What needs to be done ->
Every record must be restated exactly as written.

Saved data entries

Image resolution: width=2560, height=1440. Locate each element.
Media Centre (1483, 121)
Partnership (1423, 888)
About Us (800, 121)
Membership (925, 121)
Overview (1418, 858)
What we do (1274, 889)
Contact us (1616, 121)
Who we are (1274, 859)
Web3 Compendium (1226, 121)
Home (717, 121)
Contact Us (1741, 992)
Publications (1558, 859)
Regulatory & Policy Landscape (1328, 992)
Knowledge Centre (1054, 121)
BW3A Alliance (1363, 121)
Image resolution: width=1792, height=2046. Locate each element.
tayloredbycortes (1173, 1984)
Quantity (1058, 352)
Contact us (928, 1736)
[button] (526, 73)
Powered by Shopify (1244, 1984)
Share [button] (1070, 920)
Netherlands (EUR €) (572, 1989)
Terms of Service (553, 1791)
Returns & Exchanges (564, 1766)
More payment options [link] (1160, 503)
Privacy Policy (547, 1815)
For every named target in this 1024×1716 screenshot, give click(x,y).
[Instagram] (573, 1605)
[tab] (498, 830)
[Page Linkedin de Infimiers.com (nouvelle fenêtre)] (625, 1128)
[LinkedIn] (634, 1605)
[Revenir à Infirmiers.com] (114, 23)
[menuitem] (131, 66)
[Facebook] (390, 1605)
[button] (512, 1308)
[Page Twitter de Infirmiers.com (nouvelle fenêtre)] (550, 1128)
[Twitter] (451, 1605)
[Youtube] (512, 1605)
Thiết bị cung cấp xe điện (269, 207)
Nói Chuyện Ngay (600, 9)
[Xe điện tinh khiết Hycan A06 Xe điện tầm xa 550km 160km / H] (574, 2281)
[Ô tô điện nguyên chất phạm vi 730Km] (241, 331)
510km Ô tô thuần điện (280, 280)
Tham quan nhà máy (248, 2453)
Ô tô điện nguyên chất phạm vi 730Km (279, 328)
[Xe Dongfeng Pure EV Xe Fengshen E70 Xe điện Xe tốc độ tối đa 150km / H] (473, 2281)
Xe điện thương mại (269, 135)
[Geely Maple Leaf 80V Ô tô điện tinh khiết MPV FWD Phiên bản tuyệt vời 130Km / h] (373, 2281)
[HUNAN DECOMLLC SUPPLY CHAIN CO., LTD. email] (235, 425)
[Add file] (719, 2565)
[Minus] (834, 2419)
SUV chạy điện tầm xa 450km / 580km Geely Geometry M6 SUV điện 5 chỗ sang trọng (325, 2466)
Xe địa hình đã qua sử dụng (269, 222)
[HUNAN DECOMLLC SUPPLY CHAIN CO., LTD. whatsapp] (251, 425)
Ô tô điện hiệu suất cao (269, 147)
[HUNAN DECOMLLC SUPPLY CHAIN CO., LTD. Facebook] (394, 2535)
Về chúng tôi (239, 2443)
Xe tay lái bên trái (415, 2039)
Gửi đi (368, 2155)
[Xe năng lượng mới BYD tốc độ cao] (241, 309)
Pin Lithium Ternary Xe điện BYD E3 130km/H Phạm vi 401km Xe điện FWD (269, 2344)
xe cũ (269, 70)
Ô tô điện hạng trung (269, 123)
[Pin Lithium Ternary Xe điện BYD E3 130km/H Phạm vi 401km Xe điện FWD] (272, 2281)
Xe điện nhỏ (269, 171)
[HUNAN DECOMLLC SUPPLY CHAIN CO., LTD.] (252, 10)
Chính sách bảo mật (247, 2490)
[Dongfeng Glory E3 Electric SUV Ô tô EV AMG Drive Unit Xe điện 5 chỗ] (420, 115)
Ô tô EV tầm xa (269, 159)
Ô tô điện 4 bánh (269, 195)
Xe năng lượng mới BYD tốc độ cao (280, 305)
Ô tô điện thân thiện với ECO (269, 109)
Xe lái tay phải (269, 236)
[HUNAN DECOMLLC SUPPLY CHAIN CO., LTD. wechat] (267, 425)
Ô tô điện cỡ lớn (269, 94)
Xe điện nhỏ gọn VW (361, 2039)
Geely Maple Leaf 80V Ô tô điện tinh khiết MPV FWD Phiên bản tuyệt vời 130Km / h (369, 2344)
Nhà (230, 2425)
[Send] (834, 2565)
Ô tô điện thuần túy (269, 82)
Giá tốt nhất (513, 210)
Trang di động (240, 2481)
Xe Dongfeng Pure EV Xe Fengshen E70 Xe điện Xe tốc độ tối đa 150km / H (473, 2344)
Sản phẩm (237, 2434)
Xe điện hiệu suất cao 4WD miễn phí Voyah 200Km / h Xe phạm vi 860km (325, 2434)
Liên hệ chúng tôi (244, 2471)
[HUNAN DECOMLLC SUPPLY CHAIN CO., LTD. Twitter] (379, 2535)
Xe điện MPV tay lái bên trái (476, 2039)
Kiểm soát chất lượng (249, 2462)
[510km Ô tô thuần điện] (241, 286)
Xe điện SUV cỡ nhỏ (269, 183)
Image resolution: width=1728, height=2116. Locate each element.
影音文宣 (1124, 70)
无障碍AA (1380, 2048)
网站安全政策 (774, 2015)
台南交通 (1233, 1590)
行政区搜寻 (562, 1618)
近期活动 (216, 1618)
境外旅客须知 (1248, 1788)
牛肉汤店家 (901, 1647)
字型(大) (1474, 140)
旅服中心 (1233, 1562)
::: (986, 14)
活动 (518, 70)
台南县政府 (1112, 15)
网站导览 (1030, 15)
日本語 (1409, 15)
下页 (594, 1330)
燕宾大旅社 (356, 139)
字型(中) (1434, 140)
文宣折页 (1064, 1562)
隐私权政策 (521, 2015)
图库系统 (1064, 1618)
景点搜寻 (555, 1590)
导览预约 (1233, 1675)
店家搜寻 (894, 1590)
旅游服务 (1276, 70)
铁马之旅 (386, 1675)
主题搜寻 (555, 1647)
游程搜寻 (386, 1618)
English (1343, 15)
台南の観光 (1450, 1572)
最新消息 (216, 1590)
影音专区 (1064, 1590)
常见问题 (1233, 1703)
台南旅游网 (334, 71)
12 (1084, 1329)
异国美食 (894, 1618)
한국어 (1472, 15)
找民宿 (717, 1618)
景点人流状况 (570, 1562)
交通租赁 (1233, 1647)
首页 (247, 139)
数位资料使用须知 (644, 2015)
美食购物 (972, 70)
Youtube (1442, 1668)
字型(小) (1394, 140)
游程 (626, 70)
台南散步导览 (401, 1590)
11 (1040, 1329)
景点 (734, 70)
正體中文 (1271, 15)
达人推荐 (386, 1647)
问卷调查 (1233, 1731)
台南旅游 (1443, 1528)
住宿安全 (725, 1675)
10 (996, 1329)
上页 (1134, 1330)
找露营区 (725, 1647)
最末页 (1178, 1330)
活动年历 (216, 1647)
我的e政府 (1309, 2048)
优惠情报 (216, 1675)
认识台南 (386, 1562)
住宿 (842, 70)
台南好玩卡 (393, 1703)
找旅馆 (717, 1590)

Response area ->
Image resolution: width=2560, height=1440. Locate each element.
Media Centre (1483, 121)
Partnership (1423, 888)
About Us (800, 121)
Membership (925, 121)
Overview (1418, 858)
What we do (1274, 889)
Contact us (1616, 121)
Who we are (1274, 859)
Web3 Compendium (1226, 121)
Home (717, 121)
Contact Us (1741, 992)
Publications (1558, 859)
Regulatory & Policy Landscape (1328, 992)
Knowledge Centre (1054, 121)
BW3A Alliance (1363, 121)
Image resolution: width=1792, height=2046. Locate each element.
tayloredbycortes (1173, 1984)
Quantity (1058, 352)
Contact us (928, 1736)
[button] (526, 73)
Powered by Shopify (1244, 1984)
Share [button] (1070, 920)
Netherlands (EUR €) (572, 1989)
Terms of Service (553, 1791)
Returns & Exchanges (564, 1766)
More payment options [link] (1160, 503)
Privacy Policy (547, 1815)
For every named target in this 1024×1716 screenshot, give click(x,y).
[Instagram] (573, 1605)
[tab] (498, 830)
[Page Linkedin de Infimiers.com (nouvelle fenêtre)] (625, 1128)
[LinkedIn] (634, 1605)
[Revenir à Infirmiers.com] (114, 23)
[menuitem] (131, 66)
[Facebook] (390, 1605)
[button] (512, 1308)
[Page Twitter de Infirmiers.com (nouvelle fenêtre)] (550, 1128)
[Twitter] (451, 1605)
[Youtube] (512, 1605)
Thiết bị cung cấp xe điện (269, 207)
Nói Chuyện Ngay (600, 9)
[Xe điện tinh khiết Hycan A06 Xe điện tầm xa 550km 160km / H] (574, 2281)
[Ô tô điện nguyên chất phạm vi 730Km] (241, 331)
510km Ô tô thuần điện (280, 280)
Tham quan nhà máy (248, 2453)
Ô tô điện nguyên chất phạm vi 730Km (279, 328)
[Xe Dongfeng Pure EV Xe Fengshen E70 Xe điện Xe tốc độ tối đa 150km / H] (473, 2281)
Xe điện thương mại (269, 135)
[Geely Maple Leaf 80V Ô tô điện tinh khiết MPV FWD Phiên bản tuyệt vời 130Km / h] (373, 2281)
[HUNAN DECOMLLC SUPPLY CHAIN CO., LTD. email] (235, 425)
[Add file] (719, 2565)
[Minus] (834, 2419)
SUV chạy điện tầm xa 450km / 580km Geely Geometry M6 SUV điện 5 chỗ sang trọng (325, 2466)
Xe địa hình đã qua sử dụng (269, 222)
[HUNAN DECOMLLC SUPPLY CHAIN CO., LTD. whatsapp] (251, 425)
Ô tô điện hiệu suất cao (269, 147)
[HUNAN DECOMLLC SUPPLY CHAIN CO., LTD. Facebook] (394, 2535)
Về chúng tôi (239, 2443)
Xe tay lái bên trái (415, 2039)
Gửi đi (368, 2155)
[Xe năng lượng mới BYD tốc độ cao] (241, 309)
Pin Lithium Ternary Xe điện BYD E3 130km/H Phạm vi 401km Xe điện FWD (269, 2344)
xe cũ (269, 70)
Ô tô điện hạng trung (269, 123)
[Pin Lithium Ternary Xe điện BYD E3 130km/H Phạm vi 401km Xe điện FWD] (272, 2281)
Xe điện nhỏ (269, 171)
[HUNAN DECOMLLC SUPPLY CHAIN CO., LTD.] (252, 10)
Chính sách bảo mật (247, 2490)
[Dongfeng Glory E3 Electric SUV Ô tô EV AMG Drive Unit Xe điện 5 chỗ] (420, 115)
Ô tô EV tầm xa (269, 159)
Ô tô điện 4 bánh (269, 195)
Xe năng lượng mới BYD tốc độ cao (280, 305)
Ô tô điện thân thiện với ECO (269, 109)
Xe lái tay phải (269, 236)
[HUNAN DECOMLLC SUPPLY CHAIN CO., LTD. wechat] (267, 425)
Ô tô điện cỡ lớn (269, 94)
Xe điện nhỏ gọn VW (361, 2039)
Geely Maple Leaf 80V Ô tô điện tinh khiết MPV FWD Phiên bản tuyệt vời 130Km / h (369, 2344)
Nhà (230, 2425)
[Send] (834, 2565)
Ô tô điện thuần túy (269, 82)
Giá tốt nhất (513, 210)
Trang di động (240, 2481)
Xe Dongfeng Pure EV Xe Fengshen E70 Xe điện Xe tốc độ tối đa 150km / H (473, 2344)
Sản phẩm (237, 2434)
Xe điện hiệu suất cao 4WD miễn phí Voyah 200Km / h Xe phạm vi 860km (325, 2434)
Liên hệ chúng tôi (244, 2471)
[HUNAN DECOMLLC SUPPLY CHAIN CO., LTD. Twitter] (379, 2535)
Xe điện MPV tay lái bên trái (476, 2039)
Kiểm soát chất lượng (249, 2462)
[510km Ô tô thuần điện] (241, 286)
Xe điện SUV cỡ nhỏ (269, 183)
Image resolution: width=1728, height=2116. Locate each element.
影音文宣 (1124, 70)
无障碍AA (1380, 2048)
网站安全政策 (774, 2015)
台南交通 (1233, 1590)
行政区搜寻 (562, 1618)
近期活动 (216, 1618)
境外旅客须知 (1248, 1788)
牛肉汤店家 (901, 1647)
字型(大) (1474, 140)
旅服中心 (1233, 1562)
::: (986, 14)
活动 (518, 70)
台南县政府 (1112, 15)
网站导览 (1030, 15)
日本語 (1409, 15)
下页 (594, 1330)
燕宾大旅社 (356, 139)
字型(中) (1434, 140)
文宣折页 (1064, 1562)
隐私权政策 (521, 2015)
图库系统 (1064, 1618)
景点搜寻 (555, 1590)
导览预约 (1233, 1675)
店家搜寻 (894, 1590)
旅游服务 (1276, 70)
铁马之旅 (386, 1675)
主题搜寻 (555, 1647)
游程搜寻 (386, 1618)
English (1343, 15)
台南の観光 (1450, 1572)
最新消息 (216, 1590)
影音专区 (1064, 1590)
常见问题 (1233, 1703)
台南旅游网 (334, 71)
12 (1084, 1329)
异国美食 (894, 1618)
한국어 (1472, 15)
找民宿 (717, 1618)
景点人流状况 (570, 1562)
交通租赁 (1233, 1647)
首页 (247, 139)
数位资料使用须知 (644, 2015)
美食购物 (972, 70)
Youtube (1442, 1668)
字型(小) (1394, 140)
游程 (626, 70)
台南散步导览 (401, 1590)
11 (1040, 1329)
景点 (734, 70)
正體中文 (1271, 15)
达人推荐 (386, 1647)
问卷调查 (1233, 1731)
台南旅游 (1443, 1528)
住宿安全 (725, 1675)
10 (996, 1329)
上页 (1134, 1330)
找露营区 (725, 1647)
最末页 (1178, 1330)
活动年历 (216, 1647)
我的e政府 (1309, 2048)
优惠情报 (216, 1675)
认识台南 (386, 1562)
住宿 (842, 70)
台南好玩卡 (393, 1703)
找旅馆 (717, 1590)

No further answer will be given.